XVI - Jamais a Recorrente tomou qualquer iniciativa de solicitar à Câmara Municipal o que quer que fosse, do mesmo modo que jamais prestou quaisquer falsas declarações, sendo certo que tal facto resulta inequívoco da análise dos elementos constantes dos presentes autos, resultando dos autos que em início/meados de Julho de 2002, foi a Recorrente que foi contactada pelos serviços de habitação e acção social da Câmara do Porto e não o inverso.

XVII - Incumbia à Câmara Municipal do Porto averiguar quaisquer circunstâncias que entendesse relevantes para a decisão de atribuição do fogo em apreço, desconhecendo a Recorrente totalmente quais os elementos a considerar pela Câmara Municipal do Porto para a concessão da habitação, que jamais, aliás lhe foram explicados ou sequer expostos.

XVIII - É certo que há uns anos atrás a Recorrente havia adquirido uma habitação social, no chamado Bairro das ..., tendo-o feito a um preço manifestamente inferior ao praticado no mercado, sendo certo que, precisamente por ser uma pessoa fortemente carenciada teve necessidade de vender tal habitação, pois não conseguia suportar as despesas à mesma inerentes, desde logo a prestação bancária respeitante ao empréstimo contraído para o efeito, que, há muito, estava em atraso, tendo a Câmara Municipal do Porto dado a devida e necessária autorização a tal venda.

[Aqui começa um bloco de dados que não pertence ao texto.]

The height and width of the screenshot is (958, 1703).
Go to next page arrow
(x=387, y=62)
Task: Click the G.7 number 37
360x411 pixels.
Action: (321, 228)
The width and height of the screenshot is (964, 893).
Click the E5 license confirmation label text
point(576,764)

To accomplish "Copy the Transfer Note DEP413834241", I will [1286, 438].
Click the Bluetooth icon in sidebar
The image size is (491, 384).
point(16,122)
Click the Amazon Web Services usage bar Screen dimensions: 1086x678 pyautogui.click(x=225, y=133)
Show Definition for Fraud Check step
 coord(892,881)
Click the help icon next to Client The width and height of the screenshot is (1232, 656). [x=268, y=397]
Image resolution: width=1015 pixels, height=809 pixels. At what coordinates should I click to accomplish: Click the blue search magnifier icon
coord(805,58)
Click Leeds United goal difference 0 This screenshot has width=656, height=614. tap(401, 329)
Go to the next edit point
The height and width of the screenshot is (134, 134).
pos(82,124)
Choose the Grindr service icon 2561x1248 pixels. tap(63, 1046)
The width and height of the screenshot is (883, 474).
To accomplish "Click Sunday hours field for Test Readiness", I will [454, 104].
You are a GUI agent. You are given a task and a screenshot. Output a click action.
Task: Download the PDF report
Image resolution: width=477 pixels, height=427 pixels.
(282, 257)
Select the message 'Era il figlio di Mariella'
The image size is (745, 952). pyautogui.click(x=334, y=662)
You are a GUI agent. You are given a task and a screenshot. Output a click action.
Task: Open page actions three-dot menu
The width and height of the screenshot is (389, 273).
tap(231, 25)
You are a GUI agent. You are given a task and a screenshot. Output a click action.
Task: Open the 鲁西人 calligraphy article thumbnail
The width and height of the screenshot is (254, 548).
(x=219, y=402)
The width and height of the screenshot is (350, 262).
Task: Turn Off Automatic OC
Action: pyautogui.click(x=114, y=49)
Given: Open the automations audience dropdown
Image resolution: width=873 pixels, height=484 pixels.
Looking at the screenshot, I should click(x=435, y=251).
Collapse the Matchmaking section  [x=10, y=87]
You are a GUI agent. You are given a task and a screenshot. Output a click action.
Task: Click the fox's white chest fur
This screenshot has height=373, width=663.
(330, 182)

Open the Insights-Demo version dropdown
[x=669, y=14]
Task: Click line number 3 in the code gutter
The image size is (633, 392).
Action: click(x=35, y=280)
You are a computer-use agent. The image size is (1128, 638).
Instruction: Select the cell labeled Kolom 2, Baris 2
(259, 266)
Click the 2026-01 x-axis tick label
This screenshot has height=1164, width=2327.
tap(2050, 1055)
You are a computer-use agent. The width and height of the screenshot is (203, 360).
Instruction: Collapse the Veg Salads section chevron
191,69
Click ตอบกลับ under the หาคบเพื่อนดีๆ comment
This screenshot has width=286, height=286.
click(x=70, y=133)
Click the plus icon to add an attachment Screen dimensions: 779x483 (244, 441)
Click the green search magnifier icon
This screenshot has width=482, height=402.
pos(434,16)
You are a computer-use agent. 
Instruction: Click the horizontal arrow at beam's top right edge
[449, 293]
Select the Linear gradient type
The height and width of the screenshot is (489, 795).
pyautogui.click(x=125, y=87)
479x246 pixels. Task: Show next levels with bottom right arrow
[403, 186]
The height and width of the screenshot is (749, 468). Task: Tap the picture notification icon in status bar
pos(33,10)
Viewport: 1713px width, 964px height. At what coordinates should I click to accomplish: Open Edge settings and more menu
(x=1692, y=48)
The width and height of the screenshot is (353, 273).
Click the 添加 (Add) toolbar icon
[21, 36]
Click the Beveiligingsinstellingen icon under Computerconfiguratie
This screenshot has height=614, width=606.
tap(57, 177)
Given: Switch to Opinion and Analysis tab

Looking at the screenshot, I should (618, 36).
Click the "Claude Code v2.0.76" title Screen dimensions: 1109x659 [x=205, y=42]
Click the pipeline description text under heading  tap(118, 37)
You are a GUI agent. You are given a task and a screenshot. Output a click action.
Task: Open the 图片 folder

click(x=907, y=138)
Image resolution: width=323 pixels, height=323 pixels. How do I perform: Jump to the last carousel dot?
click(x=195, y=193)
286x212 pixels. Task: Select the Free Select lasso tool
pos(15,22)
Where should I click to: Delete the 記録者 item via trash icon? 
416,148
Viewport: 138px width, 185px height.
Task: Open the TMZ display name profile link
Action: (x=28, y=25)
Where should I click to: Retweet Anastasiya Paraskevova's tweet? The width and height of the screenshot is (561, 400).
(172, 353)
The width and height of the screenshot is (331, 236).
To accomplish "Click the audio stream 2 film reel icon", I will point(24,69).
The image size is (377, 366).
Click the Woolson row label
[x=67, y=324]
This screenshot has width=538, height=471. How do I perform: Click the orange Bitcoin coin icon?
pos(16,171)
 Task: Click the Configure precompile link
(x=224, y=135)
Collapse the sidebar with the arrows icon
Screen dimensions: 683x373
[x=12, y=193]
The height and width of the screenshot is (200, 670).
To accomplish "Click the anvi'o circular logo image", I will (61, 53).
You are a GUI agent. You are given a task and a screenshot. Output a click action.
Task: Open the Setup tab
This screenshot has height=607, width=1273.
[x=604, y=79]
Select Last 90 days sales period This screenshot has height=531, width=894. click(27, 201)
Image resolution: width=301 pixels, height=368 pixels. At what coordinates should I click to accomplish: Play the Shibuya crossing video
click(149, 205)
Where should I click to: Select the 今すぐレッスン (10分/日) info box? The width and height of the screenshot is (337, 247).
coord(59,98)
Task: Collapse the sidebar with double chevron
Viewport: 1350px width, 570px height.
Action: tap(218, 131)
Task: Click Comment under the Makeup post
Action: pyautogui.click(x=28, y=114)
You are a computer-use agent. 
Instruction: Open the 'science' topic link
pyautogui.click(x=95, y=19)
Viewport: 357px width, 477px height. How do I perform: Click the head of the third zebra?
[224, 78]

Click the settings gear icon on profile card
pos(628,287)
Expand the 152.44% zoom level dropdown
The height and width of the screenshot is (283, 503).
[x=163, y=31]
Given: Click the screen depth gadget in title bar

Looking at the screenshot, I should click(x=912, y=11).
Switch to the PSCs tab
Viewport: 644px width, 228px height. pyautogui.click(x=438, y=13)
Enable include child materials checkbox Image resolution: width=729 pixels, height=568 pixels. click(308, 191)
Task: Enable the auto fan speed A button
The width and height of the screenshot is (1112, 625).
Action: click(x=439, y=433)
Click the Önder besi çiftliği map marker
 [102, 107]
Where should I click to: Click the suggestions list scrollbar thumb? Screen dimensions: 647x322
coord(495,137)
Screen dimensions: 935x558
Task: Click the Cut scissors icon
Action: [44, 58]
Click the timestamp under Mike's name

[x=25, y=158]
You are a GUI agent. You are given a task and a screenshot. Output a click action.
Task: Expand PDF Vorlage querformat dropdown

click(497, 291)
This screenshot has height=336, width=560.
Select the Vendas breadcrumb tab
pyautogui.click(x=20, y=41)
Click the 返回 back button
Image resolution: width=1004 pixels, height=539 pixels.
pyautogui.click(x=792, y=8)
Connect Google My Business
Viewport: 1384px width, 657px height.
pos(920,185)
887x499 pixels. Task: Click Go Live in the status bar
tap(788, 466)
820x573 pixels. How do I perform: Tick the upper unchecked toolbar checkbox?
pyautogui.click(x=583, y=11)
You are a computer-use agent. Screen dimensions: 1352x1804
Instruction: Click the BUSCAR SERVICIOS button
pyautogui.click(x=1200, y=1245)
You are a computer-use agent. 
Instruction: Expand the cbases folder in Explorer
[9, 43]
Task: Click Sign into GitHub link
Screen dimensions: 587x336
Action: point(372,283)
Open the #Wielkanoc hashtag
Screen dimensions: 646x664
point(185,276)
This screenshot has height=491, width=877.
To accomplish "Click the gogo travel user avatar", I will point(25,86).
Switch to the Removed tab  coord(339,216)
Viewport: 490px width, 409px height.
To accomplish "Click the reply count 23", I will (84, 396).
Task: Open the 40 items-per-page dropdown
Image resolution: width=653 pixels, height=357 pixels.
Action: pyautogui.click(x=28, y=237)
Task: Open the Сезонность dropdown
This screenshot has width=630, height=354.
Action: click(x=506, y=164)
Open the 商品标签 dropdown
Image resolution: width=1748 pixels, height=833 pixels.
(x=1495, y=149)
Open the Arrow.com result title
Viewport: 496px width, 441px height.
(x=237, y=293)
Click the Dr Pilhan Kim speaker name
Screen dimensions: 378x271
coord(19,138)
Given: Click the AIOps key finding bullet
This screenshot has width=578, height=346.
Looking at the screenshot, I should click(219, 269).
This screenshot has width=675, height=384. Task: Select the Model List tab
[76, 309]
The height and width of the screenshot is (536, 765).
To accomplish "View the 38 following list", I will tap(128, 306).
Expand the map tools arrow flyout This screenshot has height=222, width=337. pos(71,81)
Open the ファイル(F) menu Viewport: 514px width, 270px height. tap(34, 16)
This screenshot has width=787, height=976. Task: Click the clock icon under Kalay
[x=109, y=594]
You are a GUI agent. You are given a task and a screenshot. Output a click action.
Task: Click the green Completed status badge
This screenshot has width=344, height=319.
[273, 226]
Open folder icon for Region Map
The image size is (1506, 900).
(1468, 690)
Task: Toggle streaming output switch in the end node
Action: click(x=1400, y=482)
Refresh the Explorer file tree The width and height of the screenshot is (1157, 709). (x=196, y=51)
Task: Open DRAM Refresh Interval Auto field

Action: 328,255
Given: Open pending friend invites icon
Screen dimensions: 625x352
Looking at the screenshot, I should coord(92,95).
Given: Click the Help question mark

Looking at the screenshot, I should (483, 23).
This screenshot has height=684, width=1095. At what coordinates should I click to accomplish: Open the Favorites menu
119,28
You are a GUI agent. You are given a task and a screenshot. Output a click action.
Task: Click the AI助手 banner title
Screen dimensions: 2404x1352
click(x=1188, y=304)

XIX - Jamais ocorreu sequer à Recorrente ocultar que havia adquirido uma habitação social no Bairro das ..., que posteriormente vendeu, tanto mais que foi a própria Câmara Municipal do Porto que vendeu uma casa à Recorrente, tendo a Recorrente deixado de viver com a sua mãe para ir viver para tal habitação.

XX - A Recorrente, seu marido e dois filhos menores, foram então viver para uma casa arrendada em Ermesinde, por ser o único local onde encontrou uma habitação com uma renda, ainda que elevada, minimamente suportável com as possibilidades do agregado familiar.

XXI - A Recorrente é, na verdade, fortemente carenciada, sendo que a manter-se a decisão em crise, irá ela própria juntamente com a sua família "engrossar o número dos sem abrigo que dormem pelas ruas da cidade".

XXII - Conforme melhor consta da douta sentença proferida no processo de suspensão de eficácia do acto a este apenso, a Recorrente não possui qualquer outra casa para viver com a sua família, vivendo unicamente o seu agregado familiar, constituído pela Recorrente, marido e dois filhos menores, do salário do marido da Recorrente no valor de 6 600,00 mensais.

XXIII - A Recorrente não fez qualquer uso inadequado da habitação em apreço.

XXIV - A Recorrente ocupa a habitação em apreço legitimamente, sendo detentora de um alvará que legaliza tal ocupação, emitido pela Câmara Municipal do Porto, tendo sempre pago a correspondente e exigida prestação por tal ocupação, até à data de hoje, ininterruptamente, conforme resultou provado.

XXV - Não era exigível à Recorrente que tivesse qualquer conhecimento acerca dos critérios subjacentes à atribuição da casa camarária em apreço nos autos; bem ao invés, à Recorrida, Câmara Municipal, incumbia, no mínimo indagar sobre o assunto, se o mesmo importasse para a atribuição em questão; e tudo ficaria a saber, por possuir todos os elementos da vida habitacional da Recorrente.

XXVI - Dos factos considerados como provados, não resulta, ainda que minimamente indiciado, a existência de dolo ou premeditação por parte da Recorrente.

XXVII - Não violou, assim, a Recorrente o disposto nos arts 10º e 12º do Decreto 35106, de 06 de Novembro de...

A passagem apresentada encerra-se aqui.